Dismiss UITextField keyboard?

I have multiple textfields

@IBOutlet var emailLogin: UITextField!
@IBOutlet var passLogin: UITextField!
@IBOutlet var emailSignUp: UITextField!
@IBOutlet var passSignUp: UITextField!

as of now these aren't really needed, because of how I am dismissing it by tapping anywhere on the screen, however I also want it to dismiss when I press the return key.

override func viewDidLoad() {
    super.viewDidLoad()
    self.emailLogin.delegate = self
    let tap: UITapGestureRecognizer = UITapGestureRecognizer(target: self, action: #selector(LoginViewController.dismissKeyboard))
    view.addGestureRecognizer(tap)
}

First question: When I need to dismiss with only one I would set the delegate like so, but how do I handle this when I have multiple views that need to be dismissed on return key?

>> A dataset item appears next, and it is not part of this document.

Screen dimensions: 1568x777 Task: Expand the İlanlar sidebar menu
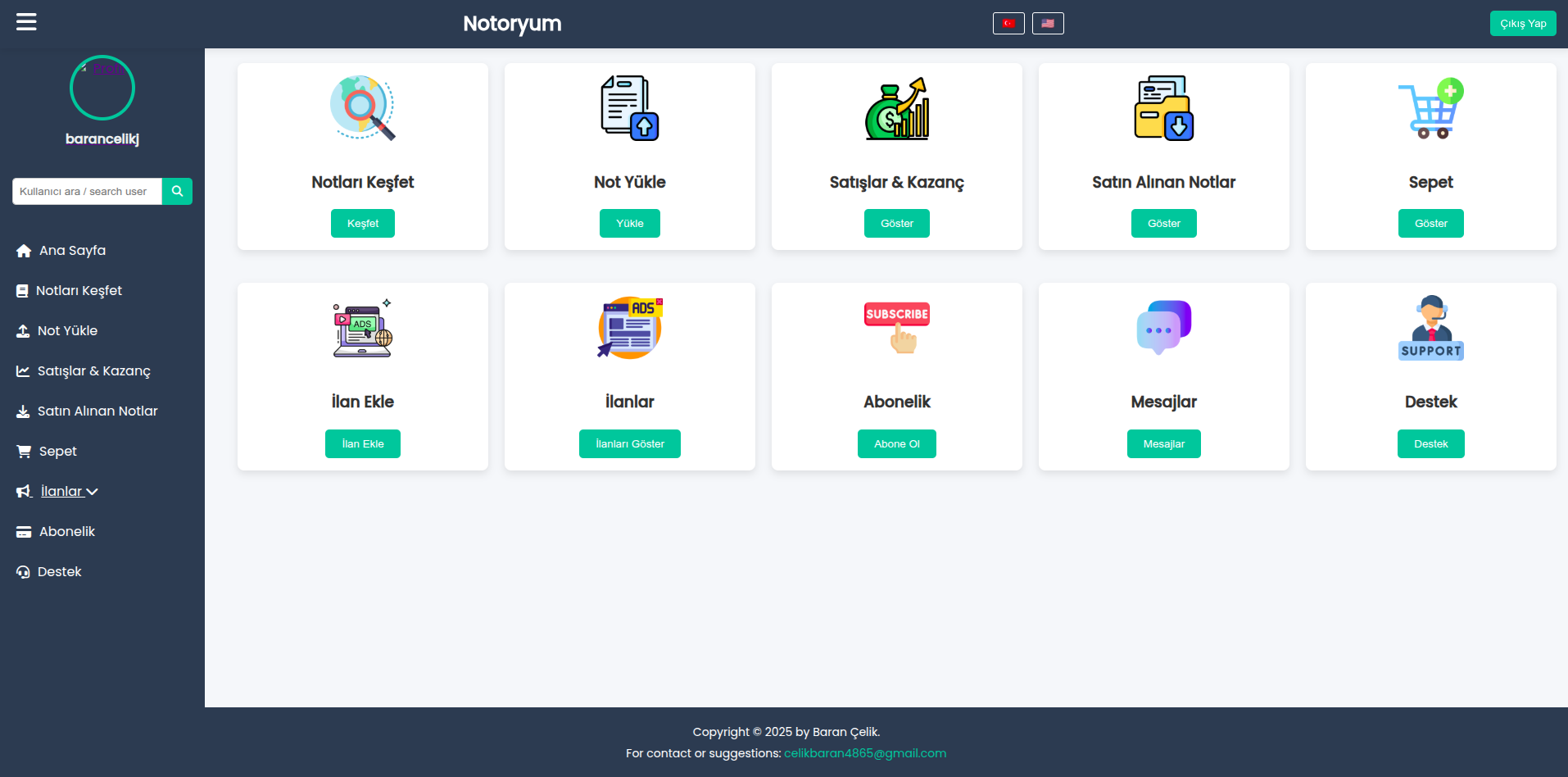[63, 491]
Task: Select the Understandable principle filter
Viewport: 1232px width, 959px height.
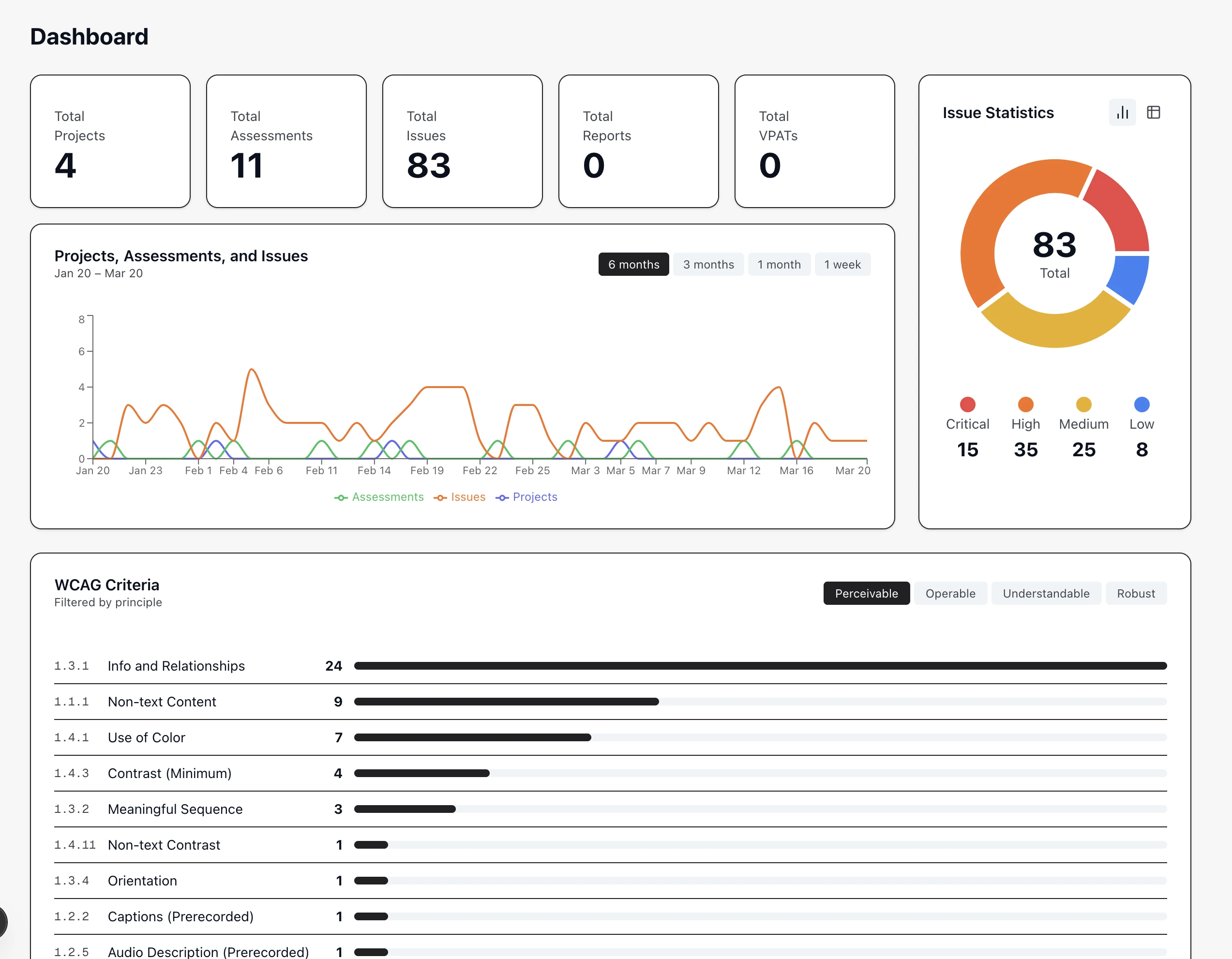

Also, there are two separate views, but both use the same class. Is this a problem for what I am trying to do?

From here

func dismissKeyboard() {

    view.endEditing(true)
}

func textFieldShouldReturn(textField: UITextField) -> Bool {
    textField.resignFirstResponder()
    return true
}

This dismisses the keyboard but only for the textfield that I set as self.

Any info is appreciated!

EDIT: I could be doing this wrong

Upvotes: 1

Views: 3506

Answers (2)

shripad20
shripad20

Reputation: 858

Use ViewControllerDelegate to handle tap outside of any textField and textView. It will dismiss keyboard when you tap on outside of textField. Put below code in your view controller:

override func touchesBegan(touches: Set<UITouch>, withEvent event: UIEvent?) {

    super.touchesBegan(touches, withEvent:event)
    self.view.endEditing(true)
}

You don't need to add TapGesture now to handle this.

Upvotes: 0

Cai
Cai

Reputation: 3659

Change your code to the following and it should work:

@IBOutlet var emailLogin: UITextField?
@IBOutlet var passLogin: UITextField?
@IBOutlet var emailSignUp: UITextField?
@IBOutlet var passSignUp: UITextField?

emailLogin?.delegate = self
passLogin?.delegate = self
emailSignUp?.delegate = self
passSignUp?.delegate = self

The IBOutlets from other class were not initialized when your LoginViewController loads, thus end up with unwrapping nil objects, which is not allowed in Swift. (You should be able to see that in your console output in Xcode.) Use optional variables will prevent that from happening.